- _Consigne écrite 1_:
Recopie fidèlement les lignes de données, en commençant à la ligne qui contient « You are a GUI » et en terminant à la fin de ces lignes. Laisse les images de côté.

Raissa YAO

Que se passe-t-il, la nuit, au village de la Francophonie ?

Le village de la Francophonie héberge tous les athlètes et tous les artistes des différents pays francophones participants aux compétitions. Une ville dans la ville dans laquelle se côtoient une myriade de nationalités. Mais qui dit ville dit commerce et lieux de divertissements, je suis allée faire un tour pour voir comment ce village vit la nuit.

Vous vous imaginez certainement l’ambiance qui règne au village de la francophonie pendant la journée. Entrainements, répétitions, séances de mise à niveau, voire massages. Mais qui dit nuit abidjanaise, dit village ambiancé.

19h !

J’arrive donc à  l’institut national de la jeunesse et des sports (INJS) dans la commune de Marcory. C’est le vendredi, debut de week-end et la plupart des compétitions sont terminées. Une forte musique m’accueille dès mon entrée. Le village grouille de monde. Des allées et venues dans tous les sens. Des cris de joies et de victoires pour ceux qui sont déjà médaillés mais également ceux qui viennent d’être qualifiés ce jour même pour la finale dans leur discipline, commentaires sur les prestations, accolades.

A peine la sécurité passée que deux stands attirent mon attention. On y fait de la sensibilisation sur le sida et bien sûr la distribution de préservatifs. Ils ont été installés par le ministère de la jeunesse  de l’emploi et du  service civique juste devant le restaurant un endroit fréquenté par tous. Selon la gérante de l’un des stands, son box est sollicité par «  tout le monde ». Athlètes, bénévoles, coach responsable. Chacun vient s’y ravitailler. D’ailleurs j’y croise un responsable gabonais venu s’approvisionner: «  on ne sait jamais il faut toujours être prêt ». Sur 10 cartouches comprenant 150 capotes, la responsable du stand en a déjà distribué 7 depuis l’ouverture de son stand le lundi 24. Du coté du restaurant, les allés et venues continues il est ouvert de 18h à 23 H. chacun y va à son rythme.

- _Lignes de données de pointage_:
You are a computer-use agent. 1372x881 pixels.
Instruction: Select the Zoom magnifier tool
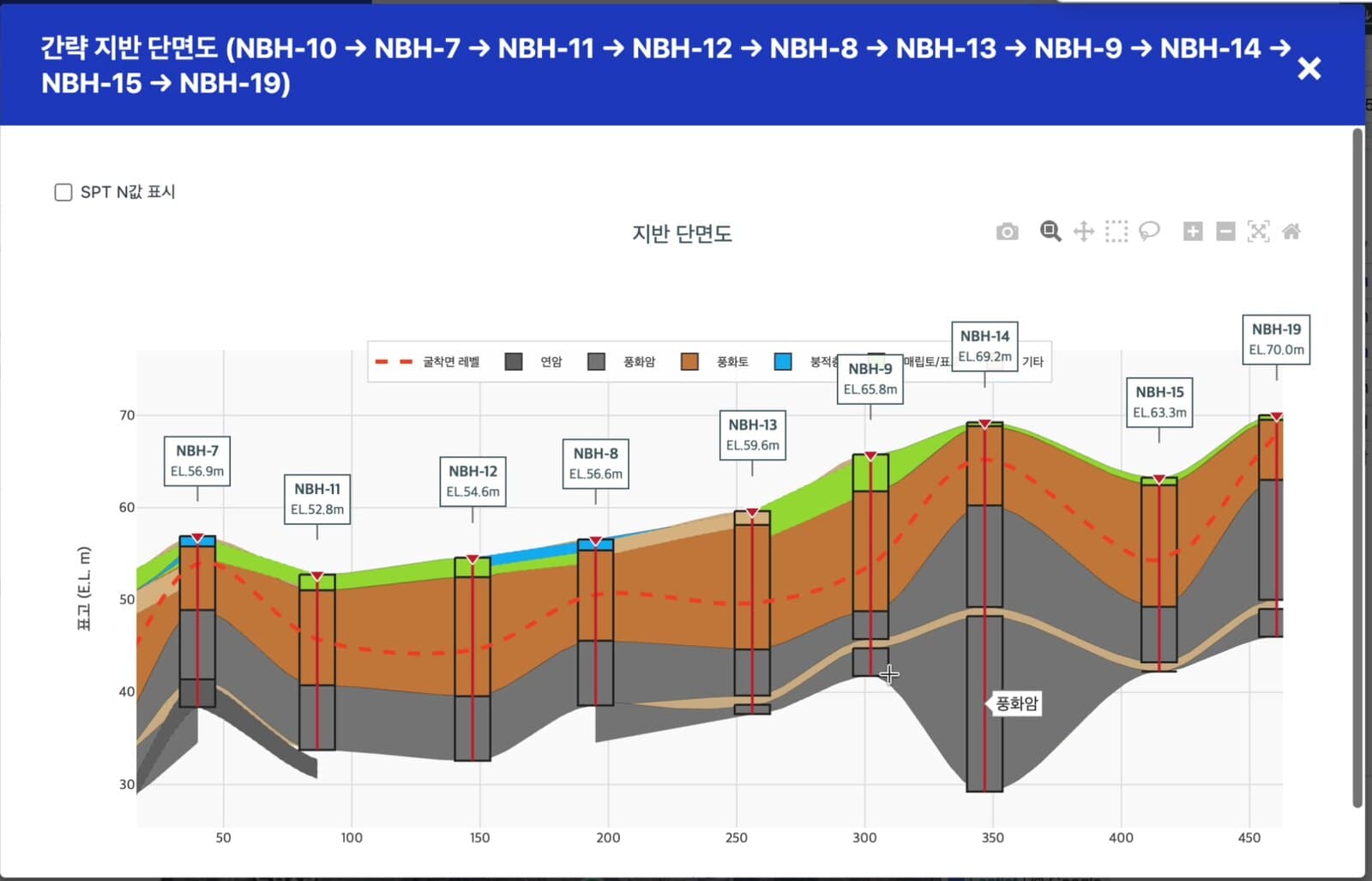point(1050,231)
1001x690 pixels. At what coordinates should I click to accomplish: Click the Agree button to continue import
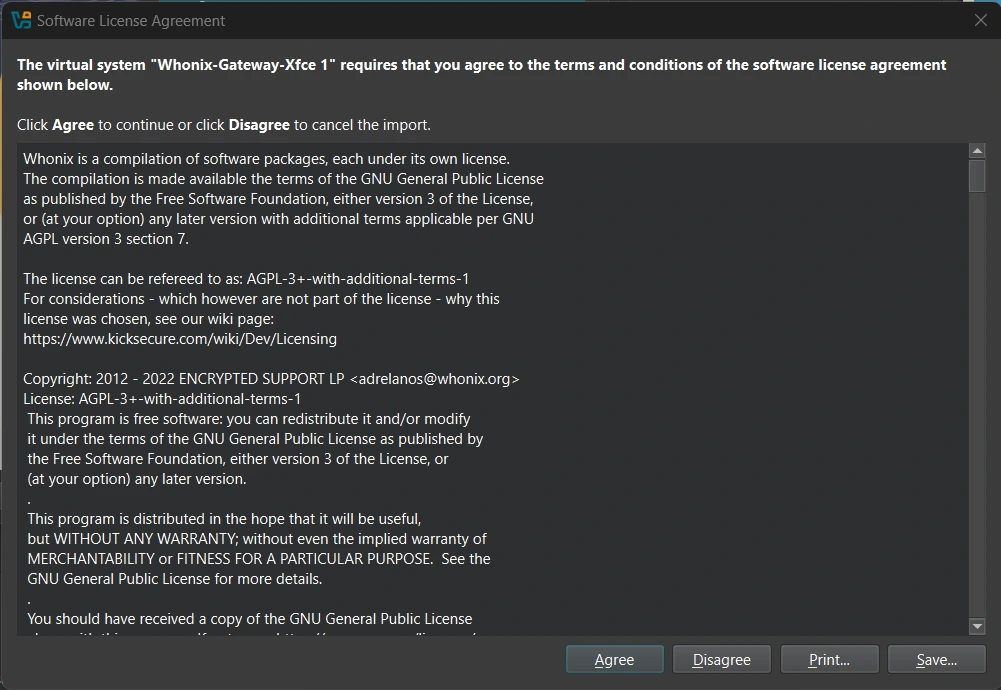614,659
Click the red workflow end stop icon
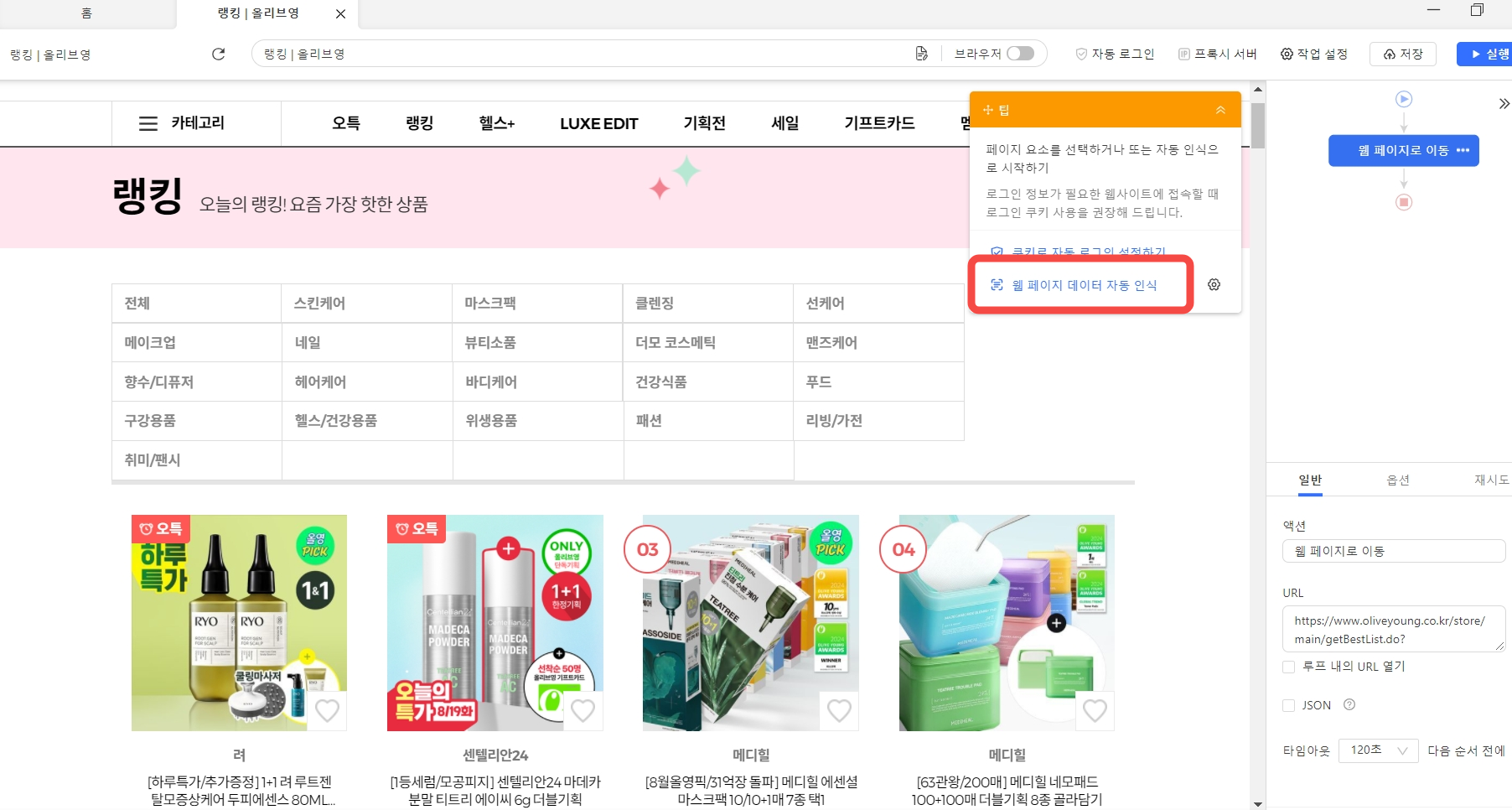Viewport: 1512px width, 810px height. click(1403, 202)
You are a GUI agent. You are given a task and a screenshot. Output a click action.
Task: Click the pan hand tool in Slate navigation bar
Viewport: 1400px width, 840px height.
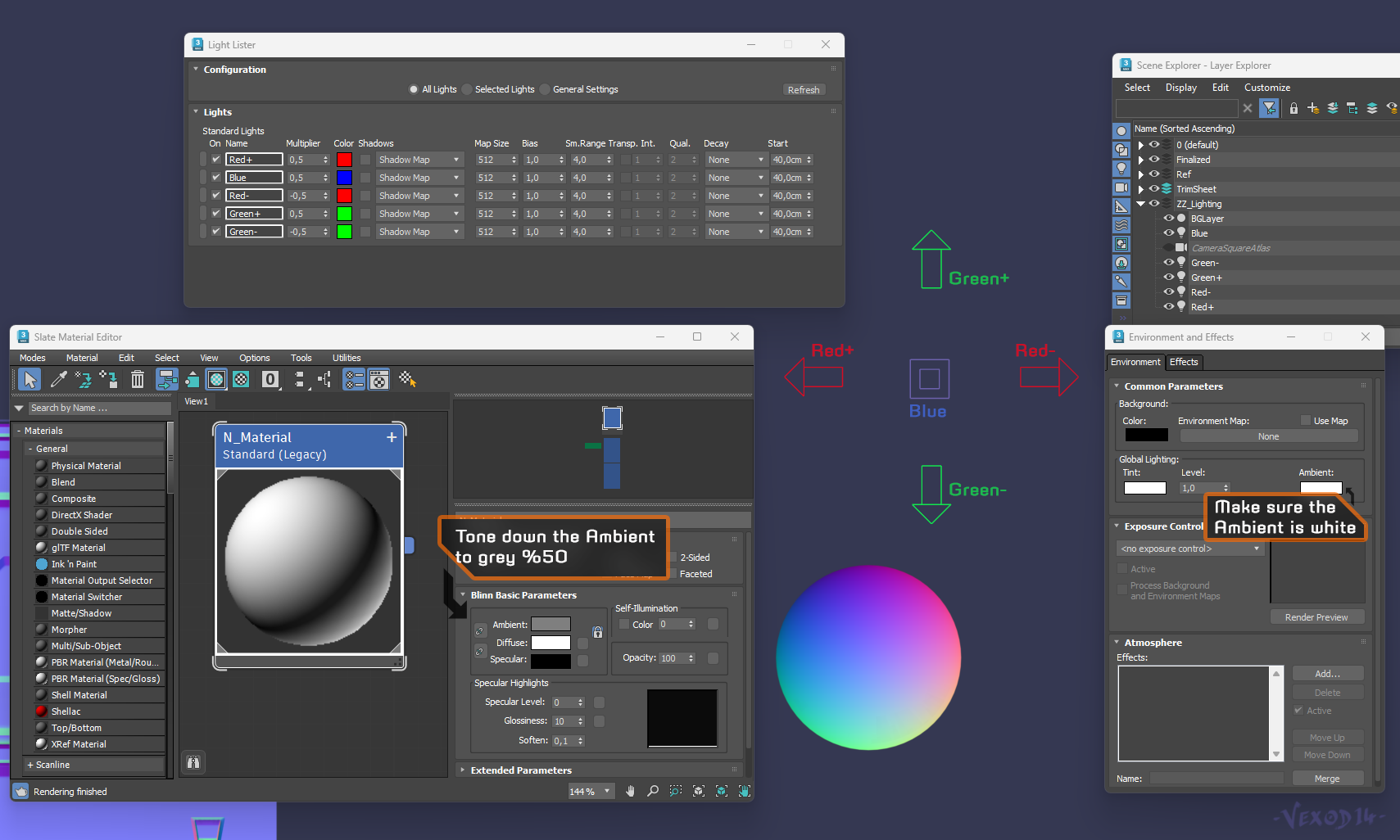pyautogui.click(x=630, y=791)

- _Consigne écrite 2_:
Réécris le texte sur le village de la Francophonie en commençant à « Le village de » et en terminant à « vit la nuit. », avec « multitude » à la place de « myriade ».

- _Solution du problème 1_:
You are a GUI agent. You are given a task and a screenshot. Output a click action.
Task: Click the pan hand tool in Slate navigation bar
Viewport: 1400px width, 840px height.
pyautogui.click(x=630, y=791)

- _Solution du problème 2_:
Le village de la Francophonie héberge tous les athlètes et tous les artistes des différents pays francophones participants aux compétitions. Une ville dans la ville dans laquelle se côtoient une multitude de nationalités. Mais qui dit ville dit commerce et lieux de divertissements, je suis allée faire un tour pour voir comment ce village vit la nuit.